Lorsque la résidence d’un enfant est fixée au domicile de l’un des parents, le juge aux affaires familiales doit statuer sur les modalités du droit de visite de l’autre parent, même si aucun des parents ne lui en a fait la demande.
Cass. 1re civ., 6 mars 2019, no 18-13557, ECLI:FR:CCASS:2019:C100224, M. K. c/ Mme P., D (cassation partielle CA Paris, 5 nov. 2015), Mme Batut, prés. ; Me Laurent Goldman, SCP Bouzidi et Bouhanna, av.
La Cour de cassation vient, une nouvelle fois, rappeler les dispositions mêmes de l’article 373-2-9, alinéa 3, du Code civil aux termes duquel, lorsque la résidence de l'enfant est fixée au domicile de l'un des parents, le juge aux affaires familiales doit impérativement statuer sur les modalités du droit de visite de l'autre parent.

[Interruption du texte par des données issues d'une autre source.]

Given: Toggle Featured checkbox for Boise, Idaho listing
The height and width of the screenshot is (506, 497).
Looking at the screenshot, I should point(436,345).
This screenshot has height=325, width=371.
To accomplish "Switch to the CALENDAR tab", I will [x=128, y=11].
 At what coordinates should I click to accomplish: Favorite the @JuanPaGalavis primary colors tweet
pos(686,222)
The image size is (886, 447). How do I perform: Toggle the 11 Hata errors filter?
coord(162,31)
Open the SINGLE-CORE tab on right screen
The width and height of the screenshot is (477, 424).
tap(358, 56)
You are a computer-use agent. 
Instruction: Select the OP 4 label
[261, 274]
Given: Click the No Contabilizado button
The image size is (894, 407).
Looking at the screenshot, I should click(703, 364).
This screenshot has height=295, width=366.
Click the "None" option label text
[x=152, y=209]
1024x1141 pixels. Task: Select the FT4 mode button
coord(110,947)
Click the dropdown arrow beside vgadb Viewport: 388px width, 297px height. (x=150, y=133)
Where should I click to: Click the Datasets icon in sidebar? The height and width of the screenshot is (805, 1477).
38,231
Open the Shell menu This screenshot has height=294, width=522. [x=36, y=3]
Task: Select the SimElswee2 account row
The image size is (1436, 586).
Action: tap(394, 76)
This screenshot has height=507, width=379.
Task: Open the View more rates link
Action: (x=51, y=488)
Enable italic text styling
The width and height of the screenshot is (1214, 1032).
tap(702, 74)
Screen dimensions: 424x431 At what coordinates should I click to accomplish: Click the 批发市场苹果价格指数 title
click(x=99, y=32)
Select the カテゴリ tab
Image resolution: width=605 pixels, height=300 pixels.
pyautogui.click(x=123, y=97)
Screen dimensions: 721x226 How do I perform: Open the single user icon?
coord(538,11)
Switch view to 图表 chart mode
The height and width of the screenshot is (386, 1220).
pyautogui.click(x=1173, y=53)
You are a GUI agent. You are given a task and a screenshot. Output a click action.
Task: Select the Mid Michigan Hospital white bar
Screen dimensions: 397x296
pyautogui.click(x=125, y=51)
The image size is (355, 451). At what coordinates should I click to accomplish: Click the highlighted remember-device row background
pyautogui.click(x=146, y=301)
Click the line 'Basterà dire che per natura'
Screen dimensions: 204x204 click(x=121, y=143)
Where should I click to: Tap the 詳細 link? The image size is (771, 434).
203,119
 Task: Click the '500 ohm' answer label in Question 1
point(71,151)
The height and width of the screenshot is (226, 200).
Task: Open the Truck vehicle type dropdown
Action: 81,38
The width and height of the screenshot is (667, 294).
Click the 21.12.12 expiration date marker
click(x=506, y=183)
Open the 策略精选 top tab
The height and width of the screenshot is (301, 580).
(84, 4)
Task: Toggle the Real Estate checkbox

En l’espèce, à l’occasion d’un divorce, la cour d’appel de Paris avait fixé la résidence principale du fils chez la mère.
Mais faute pour le père d’avoir exprimé une demande au titre de son droit de visite et d’hébergement, mais également pour la mère d’en avoir proposé un, le juge aux affaires familiales avait considéré qu’il pouvait faire l’économie de statuer sur le droit de visite et d’hébergement du père.
La cassation, au visa de l’alinéa précité, était inévitable.